You insert memory accesses inside a sequence that has no dependency
with it. On a weakly ordered memory system, there is absolutely no
reason why the memory access shouldn't be moved around. What do you
exactly measure in that case?

> +		cycles_read() - start;		\

I also question the usefulness of this exercise.
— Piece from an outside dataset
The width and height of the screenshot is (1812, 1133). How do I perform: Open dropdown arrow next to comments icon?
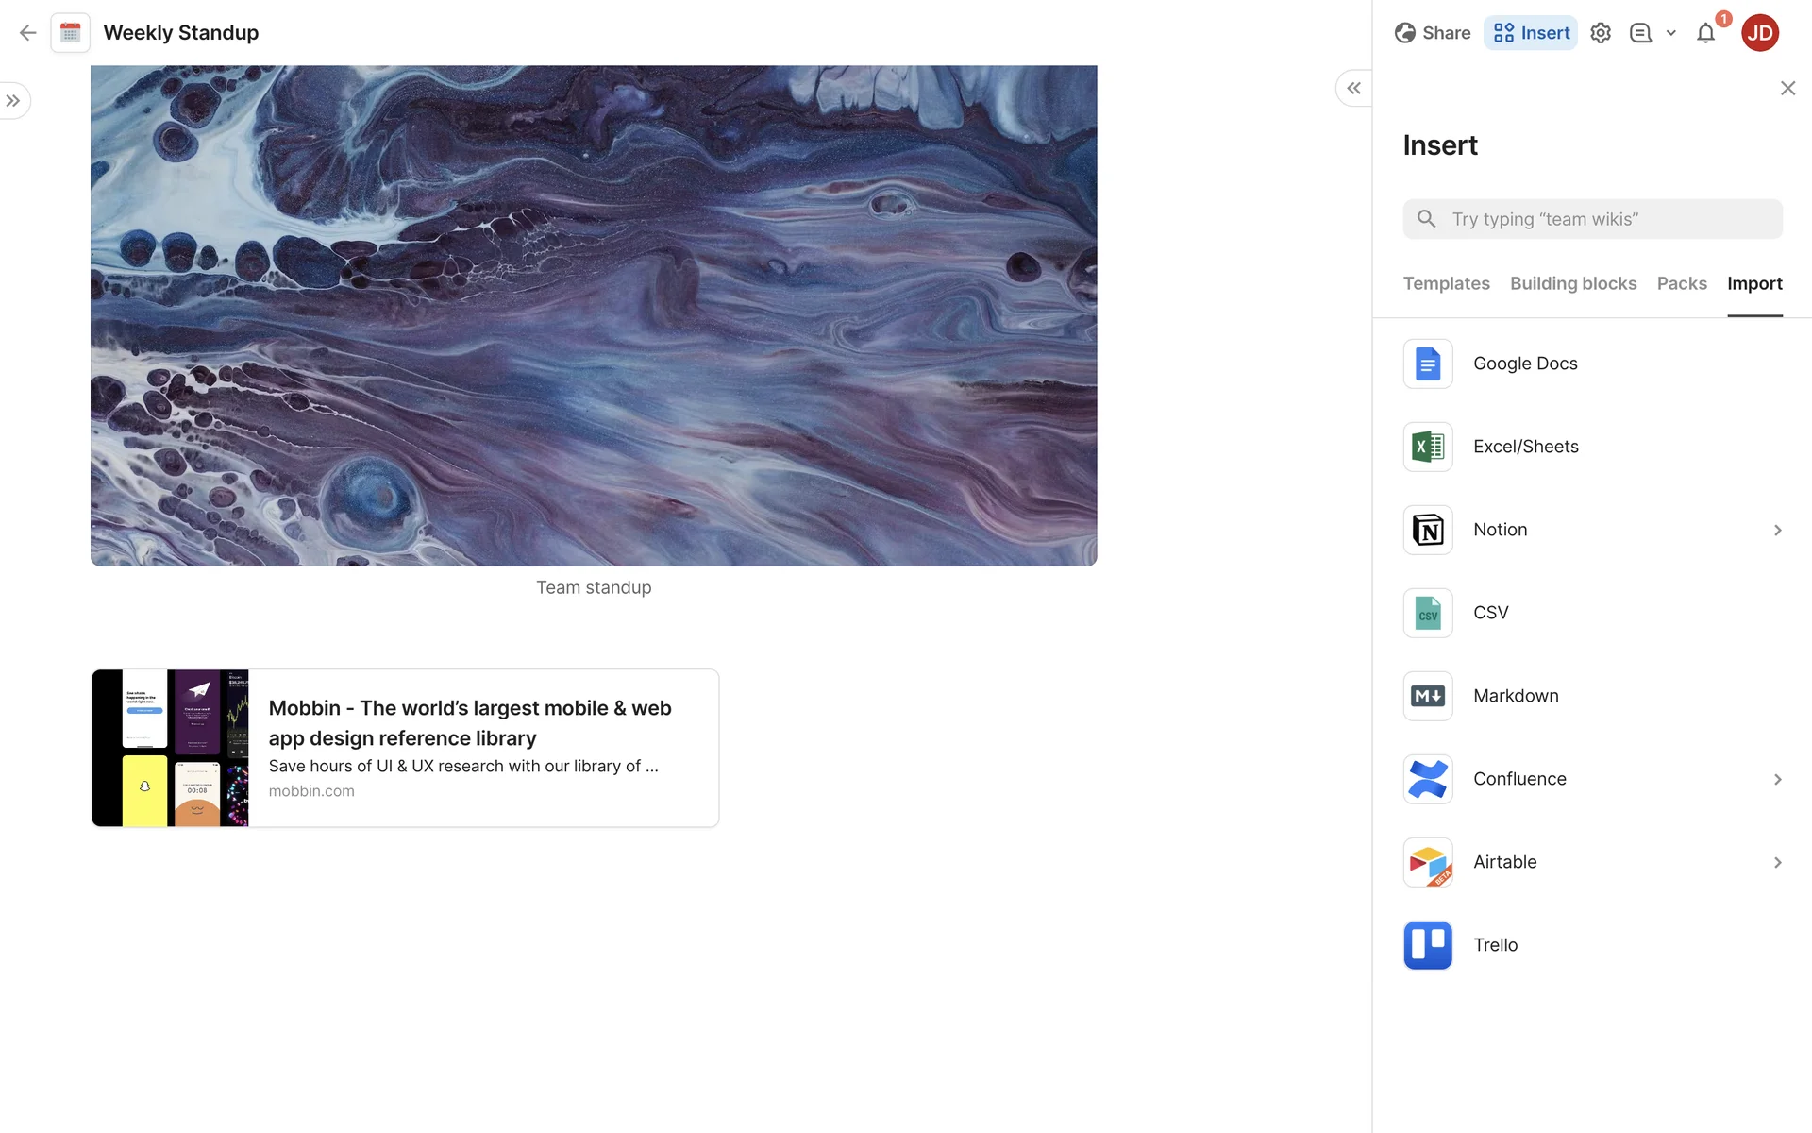pos(1670,33)
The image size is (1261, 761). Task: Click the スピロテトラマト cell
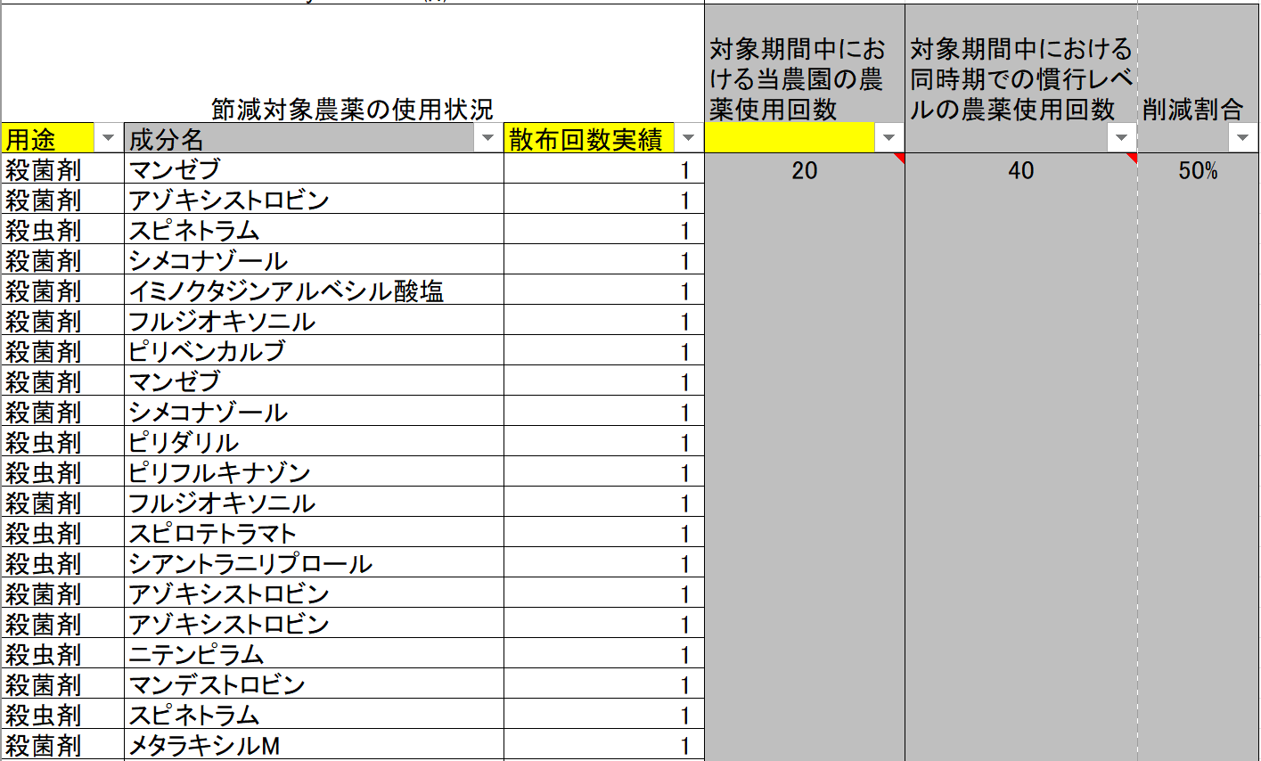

You're comparing the
time it takes for a multi-GHz system to put a write in a store buffer
(assuming it didn't miss in the TLBs) vs a counter that gets updated
at a frequency of a few tens of MHz.

My guts feeling is that this results in a big fat zero most of the
time, but I'm happy to be explained otherwise.

> +	})
> +
> +#endif
> +
>  #endif /* SELFTEST_KVM_UTIL_H */
> diff --git a/tools/testing/selftests/kvm/lib/kvm_util.c b/tools/testing/selftests/kvm/lib/kvm_util.c
> index 3ea24a5f4c43..780481a92efe 100644
> --- a/tools/testing/selftests/kvm/lib/kvm_util.c
> +++ b/tools/testing/selftests/kvm/lib/kvm_util.c
> @@ -2135,3 +2135,34 @@ void __attribute((constructor)) kvm_selftest_init(void)
> 
>  	kvm_selftest_arch_init();
>  }
> +
> +#if defined(__aarch64__)
> +
> +#include "arch_timer.h"
> +
> +uint64_t cycles_read(void)
> +{
> +	return timer_get_cntct(VIRTUAL);
> +}
> +
> +double cycles_to_ns(struct kvm_vcpu *vcpu, double cycles)
> +{
> +	return cycles * (1e9 / timer_get_cntfrq());

We already have all the required code to deal with ns conversions
using a multiplier and a shift, avoiding floating point like the
plague it is. Please reuse the kernel code for this, as you're quite
likely to only measure the time it takes for KVM to trap the FP
registers and perform a FP/SIMD switch...

	M.

-- 
Without deviation from the norm, progress is not possible.